First the data will be grouped and fit by the nls_multstart function - this is a nonlinear least squares method. Then we will use those models to predict the signal over time from the model fit so that we can plot and compare.

decay_data_nls <- decays_combined %>% filter(IDA != "blank" | 
    norm_time < 2) %>% filter(IDA != "biofilm" | norm_time < 
    20) %>% group_by(IDA, exp_id, run) %>% do(tidy(nls_multstart(data = ., 
    formula = signal ~ diffusion_point_semi(t = norm_time, i0 = max(i0_high), 
        D_ap = max(dap), t_s = 0.02, D_phys = D_phys), start_lower = c(D_phys = 1e-08), 
    start_upper = c(D_phys = 1e-05), lower = c(D_phys = 0), supp_errors = "Y", 
    iter = 250, na.action = na.omit), conf.int = T))

decay_data_preds <- left_join(decays_combined, decay_data_nls, 
    by = c("IDA", "exp_id", "run")) %>% group_by(IDA, exp_id, 
    run) %>% mutate(preds = diffusion_point_semi(t = norm_time, 
    i0 = max(i0_high), D_ap = max(dap), t_s = 0.02, D_phys = estimate)) %>% 
    mutate(pred_high = diffusion_point_semi(t = norm_time, i0 = max(i0_high), 
        D_ap = max(dap), t_s = 0.02, D_phys = conf.high)) %>% 
    mutate(pred_low = diffusion_point_semi(t = norm_time, i0 = max(i0_high), 
        D_ap = max(dap), t_s = 0.02, D_phys = conf.low))

plot_dm_preds <- ggplot(decay_data_preds, aes(x = norm_time, 
    y = signal)) + geom_ribbon(aes(ymin = pred_low, ymax = pred_high), 
    fill = "light gray") + geom_line(aes(y = preds), linetype = 2, 
    color = "black") + geom_point(shape = 21) + facet_wrap(vars(IDA, 
    exp_id, run), scales = "free", ncol = 3)

plot_dm_preds_styled <- plot_dm_preds + scale_y_continuous(labels = nA_label, 
    limits = c(0, NA)) + labs(x = "Time (min)", y = expression(I[swv] ~ 
    (nA)))

plot_dm_preds_styled

So, the fits are certainly not perfect, but they mostly capture the decay of the data. After trying out many different parameterizations and adding new terms, we concluded that it would be most appropriate to stick to the simplest model that explains most of the data.

Then to get the lower bound for the biofilm \(I_0\) we can fit the data again with the lower estimate - it will produce the same fits.

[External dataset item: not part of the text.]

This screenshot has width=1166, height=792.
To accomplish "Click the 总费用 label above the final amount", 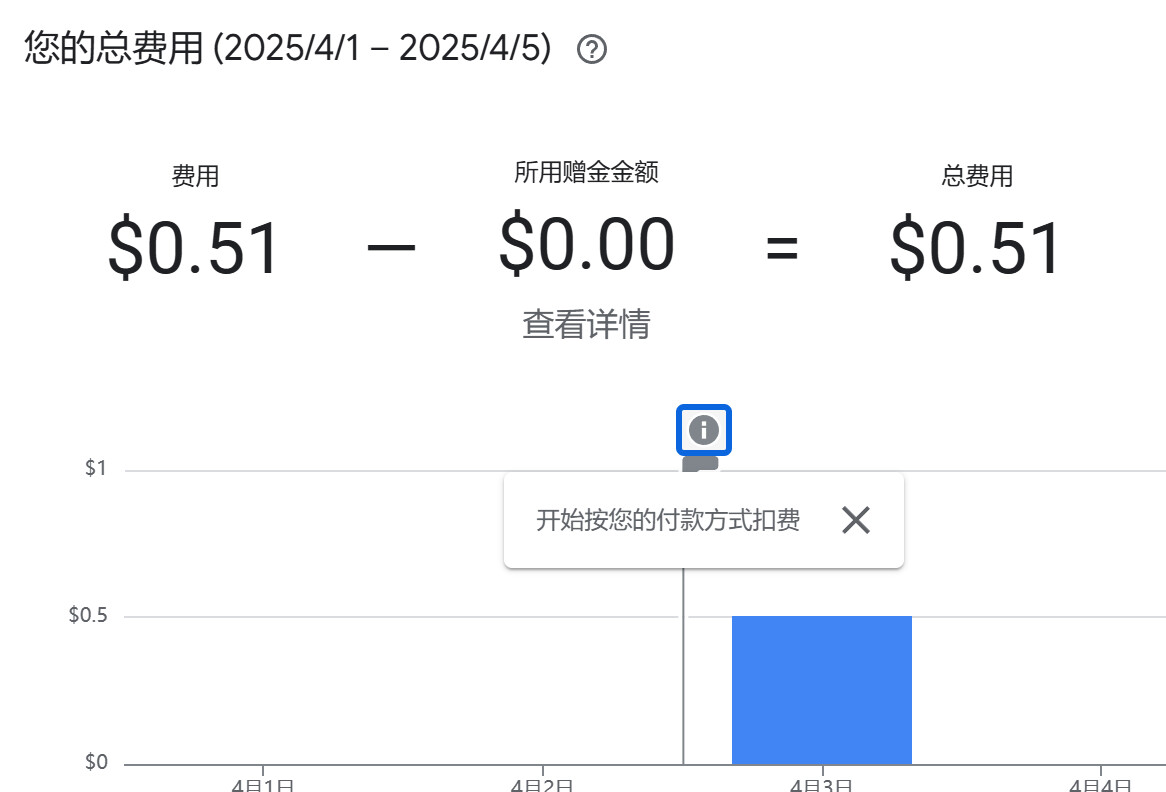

decay_data_nls_low <- decays_combined %>% filter(IDA == "biofilm") %>% 
    group_by(IDA, exp_id, run) %>% do(tidy(nls_multstart(data = ., 
    formula = signal ~ diffusion_point_semi(t = norm_time, i0 = max(i0_low), 
        D_ap = max(dap), t_s = 0.02, D_phys = D_phys), start_lower = c(D_phys = 1e-08), 
    start_upper = c(D_phys = 1e-05), lower = c(D_phys = 0), supp_errors = "Y", 
    iter = 250, na.action = na.omit), conf.int = T))

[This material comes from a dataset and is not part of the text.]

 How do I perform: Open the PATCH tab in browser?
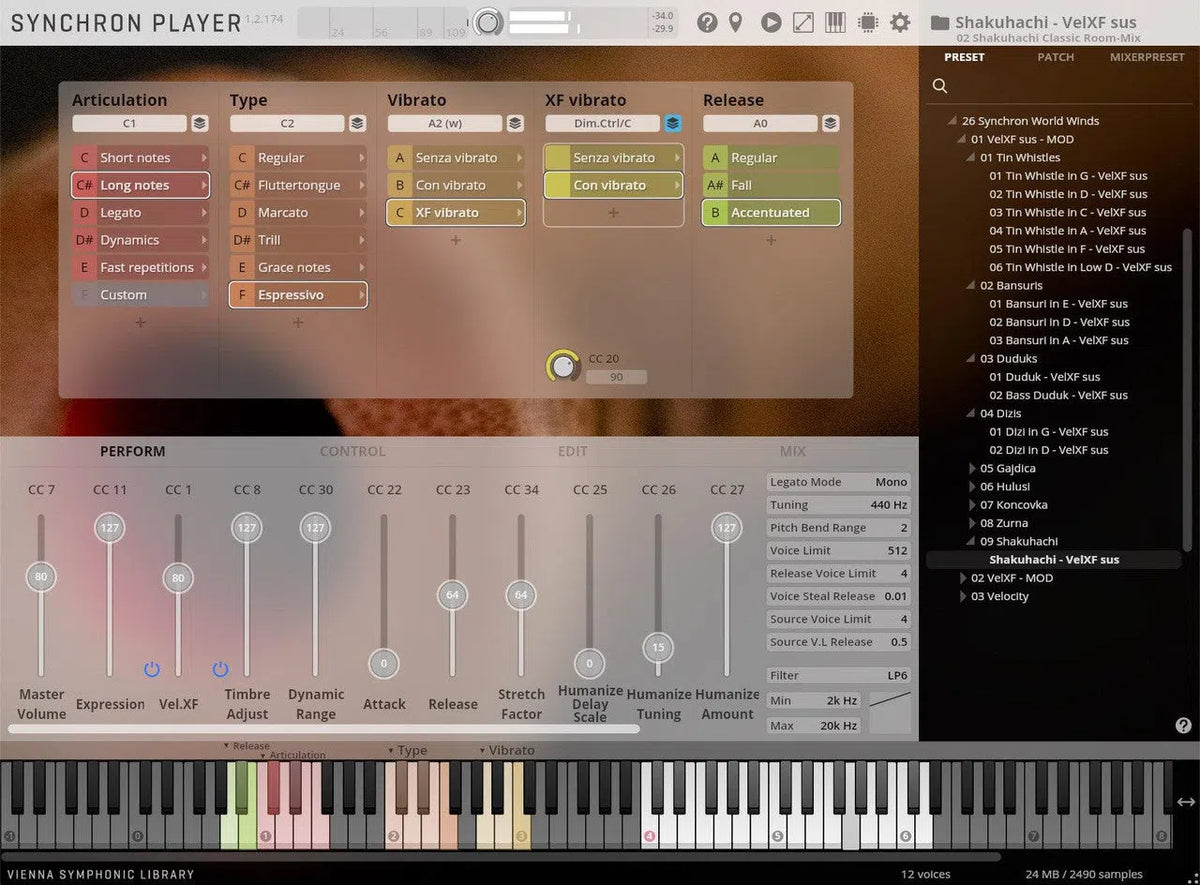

Finally, we can plot the estimates of \(D_{phys}\) for the blank and the biofilms

ggplot(decay_data_nls, aes(x = exp_id, y = estimate)) + geom_hline(yintercept = 6.88e-06, 
    linetype = 2) + geom_pointrange(data = decay_data_nls_low, 
    aes(ymin = conf.low, ymax = conf.high), color = "blue", position = position_jitter(width = 0.1, 
        height = 0)) + geom_pointrange(aes(ymin = conf.low, ymax = conf.high), 
    position = position_jitter(width = 0.1, height = 0)) + facet_wrap(~IDA, 
    scales = "free_x") + scale_y_log10()

It is important to note that all these values were calculated with \(t_s = 20ms\), because it gave a realistic answer. This value is within the realm of possibility, but it is higher than we suggested previously.

Useful Figures

Comparing example biofilm and blank with models

# plot layout
plot_compare_decays <- ggplot(decay_data_preds %>% filter((IDA == 
    "biofilm" & exp_id == 3 & run == "1") | (IDA == "blank" & 
    run == "75uM")), aes(x = norm_time, y = signal)) + geom_ribbon(aes(ymin = pred_low, 
    ymax = pred_high, group = IDA), fill = "light gray") + geom_line(aes(y = preds, 
    group = IDA), linetype = 2, color = "black") + geom_point(shape = 21)

# plot styling
plot_compare_decays_styled <- plot_compare_decays + scale_y_continuous(labels = nA_label, 
    limits = c(0, NA)) + labs(x = "Time (min)", y = expression(I[swv] ~ 
    (nA)))

plot_compare_decays_styled

Could improve this figure by generating model predictions for more points than exist in the dataset to generate smooth confidence intervals.